**Assignment**
Please print each record below exactly as it is written.

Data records
--------

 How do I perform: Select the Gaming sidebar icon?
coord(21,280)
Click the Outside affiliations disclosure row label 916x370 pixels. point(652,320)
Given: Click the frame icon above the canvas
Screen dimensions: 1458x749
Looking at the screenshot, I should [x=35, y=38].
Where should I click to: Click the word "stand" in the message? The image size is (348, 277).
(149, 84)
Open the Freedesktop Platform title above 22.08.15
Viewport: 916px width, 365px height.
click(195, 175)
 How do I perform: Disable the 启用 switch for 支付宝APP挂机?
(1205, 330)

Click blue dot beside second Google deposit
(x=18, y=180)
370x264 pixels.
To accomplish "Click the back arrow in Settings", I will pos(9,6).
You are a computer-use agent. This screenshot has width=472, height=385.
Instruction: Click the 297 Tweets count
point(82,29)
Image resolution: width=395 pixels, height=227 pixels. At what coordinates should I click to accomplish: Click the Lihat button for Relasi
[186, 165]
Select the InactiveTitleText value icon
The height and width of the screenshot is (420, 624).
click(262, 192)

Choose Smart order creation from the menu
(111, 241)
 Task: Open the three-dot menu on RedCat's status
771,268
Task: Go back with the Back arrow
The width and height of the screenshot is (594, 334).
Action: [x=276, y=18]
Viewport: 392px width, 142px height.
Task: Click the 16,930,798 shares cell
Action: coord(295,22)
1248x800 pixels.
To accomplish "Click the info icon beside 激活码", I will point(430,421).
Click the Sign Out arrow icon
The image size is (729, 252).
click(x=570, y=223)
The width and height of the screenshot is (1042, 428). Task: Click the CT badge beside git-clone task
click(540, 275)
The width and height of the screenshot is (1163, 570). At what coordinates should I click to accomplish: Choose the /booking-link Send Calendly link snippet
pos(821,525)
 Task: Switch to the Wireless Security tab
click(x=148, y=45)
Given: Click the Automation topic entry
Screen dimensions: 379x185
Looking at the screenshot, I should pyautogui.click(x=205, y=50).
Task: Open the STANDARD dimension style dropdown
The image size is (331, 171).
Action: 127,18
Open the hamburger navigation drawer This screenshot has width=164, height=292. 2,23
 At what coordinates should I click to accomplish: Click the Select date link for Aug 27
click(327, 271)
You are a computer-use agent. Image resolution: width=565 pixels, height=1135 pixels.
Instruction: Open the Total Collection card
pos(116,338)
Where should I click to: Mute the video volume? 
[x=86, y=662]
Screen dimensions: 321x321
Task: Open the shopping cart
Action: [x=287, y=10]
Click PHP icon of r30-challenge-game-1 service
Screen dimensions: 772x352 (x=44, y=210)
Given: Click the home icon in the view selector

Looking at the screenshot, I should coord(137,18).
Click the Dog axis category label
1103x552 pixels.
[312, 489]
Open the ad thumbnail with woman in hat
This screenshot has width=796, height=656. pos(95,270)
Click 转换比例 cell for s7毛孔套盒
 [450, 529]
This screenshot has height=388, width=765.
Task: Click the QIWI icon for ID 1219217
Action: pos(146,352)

--------

**Output of the exercise**
 How do I perform: Select the Gaming sidebar icon?
coord(21,280)
Click the Outside affiliations disclosure row label 916x370 pixels. point(652,320)
Given: Click the frame icon above the canvas
Screen dimensions: 1458x749
Looking at the screenshot, I should [x=35, y=38].
Where should I click to: Click the word "stand" in the message? The image size is (348, 277).
(149, 84)
Open the Freedesktop Platform title above 22.08.15
Viewport: 916px width, 365px height.
click(195, 175)
 How do I perform: Disable the 启用 switch for 支付宝APP挂机?
(1205, 330)

Click blue dot beside second Google deposit
(x=18, y=180)
370x264 pixels.
To accomplish "Click the back arrow in Settings", I will pos(9,6).
You are a computer-use agent. This screenshot has width=472, height=385.
Instruction: Click the 297 Tweets count
point(82,29)
Image resolution: width=395 pixels, height=227 pixels. At what coordinates should I click to accomplish: Click the Lihat button for Relasi
[186, 165]
Select the InactiveTitleText value icon
The height and width of the screenshot is (420, 624).
click(262, 192)

Choose Smart order creation from the menu
(111, 241)
 Task: Open the three-dot menu on RedCat's status
771,268
Task: Go back with the Back arrow
The width and height of the screenshot is (594, 334).
Action: [x=276, y=18]
Viewport: 392px width, 142px height.
Task: Click the 16,930,798 shares cell
Action: coord(295,22)
1248x800 pixels.
To accomplish "Click the info icon beside 激活码", I will point(430,421).
Click the Sign Out arrow icon
The image size is (729, 252).
click(x=570, y=223)
The width and height of the screenshot is (1042, 428). Task: Click the CT badge beside git-clone task
click(540, 275)
The width and height of the screenshot is (1163, 570). At what coordinates should I click to accomplish: Choose the /booking-link Send Calendly link snippet
pos(821,525)
 Task: Switch to the Wireless Security tab
click(x=148, y=45)
Given: Click the Automation topic entry
Screen dimensions: 379x185
Looking at the screenshot, I should pyautogui.click(x=205, y=50).
Task: Open the STANDARD dimension style dropdown
The image size is (331, 171).
Action: 127,18
Open the hamburger navigation drawer This screenshot has width=164, height=292. 2,23
 At what coordinates should I click to accomplish: Click the Select date link for Aug 27
click(327, 271)
You are a computer-use agent. Image resolution: width=565 pixels, height=1135 pixels.
Instruction: Open the Total Collection card
pos(116,338)
Where should I click to: Mute the video volume? 
[x=86, y=662]
Screen dimensions: 321x321
Task: Open the shopping cart
Action: [x=287, y=10]
Click PHP icon of r30-challenge-game-1 service
Screen dimensions: 772x352 (x=44, y=210)
Given: Click the home icon in the view selector

Looking at the screenshot, I should coord(137,18).
Click the Dog axis category label
1103x552 pixels.
[312, 489]
Open the ad thumbnail with woman in hat
This screenshot has width=796, height=656. pos(95,270)
Click 转换比例 cell for s7毛孔套盒
 [450, 529]
This screenshot has height=388, width=765.
Task: Click the QIWI icon for ID 1219217
Action: pos(146,352)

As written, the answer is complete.